Мимолетную печаль он разогнал добрым глотком чая.

— Письмо тебе я написал, еще находясь в Чипанго, на острове посреди великого восточного моря. Через тридцать лет после того, как я впервые ступил на его берег — а до меня там еще не бывал ни один белый человек, — ко мне присоединился наш соплеменник, родом из этого города, единственный, кто выжил в кораблекрушении. От него я узнал о кончине твоего отца. Он же сообщил мне твое имя… Жизнь моя на острове протекала относительно мирно.

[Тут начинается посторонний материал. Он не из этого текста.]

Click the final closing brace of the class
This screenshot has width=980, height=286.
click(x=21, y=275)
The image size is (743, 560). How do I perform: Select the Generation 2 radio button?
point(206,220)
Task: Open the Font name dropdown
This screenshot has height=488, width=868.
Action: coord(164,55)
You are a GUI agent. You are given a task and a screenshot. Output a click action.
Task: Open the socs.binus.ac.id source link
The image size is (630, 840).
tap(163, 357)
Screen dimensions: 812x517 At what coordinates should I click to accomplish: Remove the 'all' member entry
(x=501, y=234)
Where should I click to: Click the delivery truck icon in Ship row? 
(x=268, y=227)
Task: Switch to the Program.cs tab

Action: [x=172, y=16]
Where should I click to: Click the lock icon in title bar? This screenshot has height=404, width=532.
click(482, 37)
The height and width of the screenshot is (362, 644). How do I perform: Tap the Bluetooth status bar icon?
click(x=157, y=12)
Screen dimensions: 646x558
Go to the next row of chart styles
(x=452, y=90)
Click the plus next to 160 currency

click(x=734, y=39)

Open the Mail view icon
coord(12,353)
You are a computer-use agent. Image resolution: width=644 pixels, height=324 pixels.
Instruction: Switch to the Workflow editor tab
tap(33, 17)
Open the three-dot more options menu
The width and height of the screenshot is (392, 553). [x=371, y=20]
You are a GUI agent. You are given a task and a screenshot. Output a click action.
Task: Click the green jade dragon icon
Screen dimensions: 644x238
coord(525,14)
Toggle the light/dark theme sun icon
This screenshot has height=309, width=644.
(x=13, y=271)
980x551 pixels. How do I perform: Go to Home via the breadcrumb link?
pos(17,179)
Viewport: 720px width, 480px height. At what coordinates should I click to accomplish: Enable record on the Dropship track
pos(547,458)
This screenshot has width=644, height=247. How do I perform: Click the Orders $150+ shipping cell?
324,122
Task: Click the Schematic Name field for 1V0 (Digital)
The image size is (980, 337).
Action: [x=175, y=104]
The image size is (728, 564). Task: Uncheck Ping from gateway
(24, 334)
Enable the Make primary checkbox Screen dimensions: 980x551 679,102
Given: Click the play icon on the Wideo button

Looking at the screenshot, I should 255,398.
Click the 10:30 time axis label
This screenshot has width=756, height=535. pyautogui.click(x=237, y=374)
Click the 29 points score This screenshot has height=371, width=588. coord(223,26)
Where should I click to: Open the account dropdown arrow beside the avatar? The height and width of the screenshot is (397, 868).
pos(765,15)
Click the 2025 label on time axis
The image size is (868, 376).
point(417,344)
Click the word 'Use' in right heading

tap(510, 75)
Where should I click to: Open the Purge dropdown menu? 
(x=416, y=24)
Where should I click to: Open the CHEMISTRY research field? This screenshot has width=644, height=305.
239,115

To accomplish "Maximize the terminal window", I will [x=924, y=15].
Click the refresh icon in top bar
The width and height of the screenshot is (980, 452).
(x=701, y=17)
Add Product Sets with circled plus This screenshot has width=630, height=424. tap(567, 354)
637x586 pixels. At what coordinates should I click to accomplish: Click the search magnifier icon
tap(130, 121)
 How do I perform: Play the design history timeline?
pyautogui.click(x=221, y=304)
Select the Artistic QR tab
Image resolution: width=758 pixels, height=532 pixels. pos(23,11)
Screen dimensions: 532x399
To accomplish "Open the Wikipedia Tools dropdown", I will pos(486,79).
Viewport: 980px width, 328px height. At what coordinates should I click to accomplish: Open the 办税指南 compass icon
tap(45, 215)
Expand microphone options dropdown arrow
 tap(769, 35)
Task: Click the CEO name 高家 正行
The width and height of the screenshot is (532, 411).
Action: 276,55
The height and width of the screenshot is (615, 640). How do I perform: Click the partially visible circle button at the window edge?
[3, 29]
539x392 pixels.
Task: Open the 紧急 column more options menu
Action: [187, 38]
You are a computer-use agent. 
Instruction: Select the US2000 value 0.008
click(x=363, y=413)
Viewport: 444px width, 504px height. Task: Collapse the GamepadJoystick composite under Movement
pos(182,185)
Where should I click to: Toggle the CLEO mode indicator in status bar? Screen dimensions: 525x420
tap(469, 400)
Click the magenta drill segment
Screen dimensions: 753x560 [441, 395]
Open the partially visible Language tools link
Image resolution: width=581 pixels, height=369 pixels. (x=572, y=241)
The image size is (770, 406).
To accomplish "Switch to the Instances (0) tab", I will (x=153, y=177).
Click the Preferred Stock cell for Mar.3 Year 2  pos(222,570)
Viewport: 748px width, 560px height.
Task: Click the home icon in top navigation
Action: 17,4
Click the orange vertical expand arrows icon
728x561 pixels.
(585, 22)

Полагаю, сын мой, чтобы взаимопонимание у нас было полным, мне лучше объясниться прямо сейчас: тогда тебе внятны будут многие особенности моего поведения как впоследствии, так и ранее, — те особенности, которые в противном случае стали бы вгонять тебя в тягостное недоумение. Религия — интереснейший предмет для изучения. Я странствовал по всему миру — я имею в виду его обитаемые части — и нигде не нашел ни одного народа, который бы чему-то не поклонялся. Отсюда — мое утверждение, что религия представляет собой предмет животрепещущего интереса, превыше искусства, превыше науки, превыше коммерции, превыше всех прочих человеческих устремлений. Лишь она одна дарована Небесами. Ее изучение само по себе есть отправление обряда. Познав ее, можно познать Бога. Можно ли сказать то же самое о каком-то ином предмете?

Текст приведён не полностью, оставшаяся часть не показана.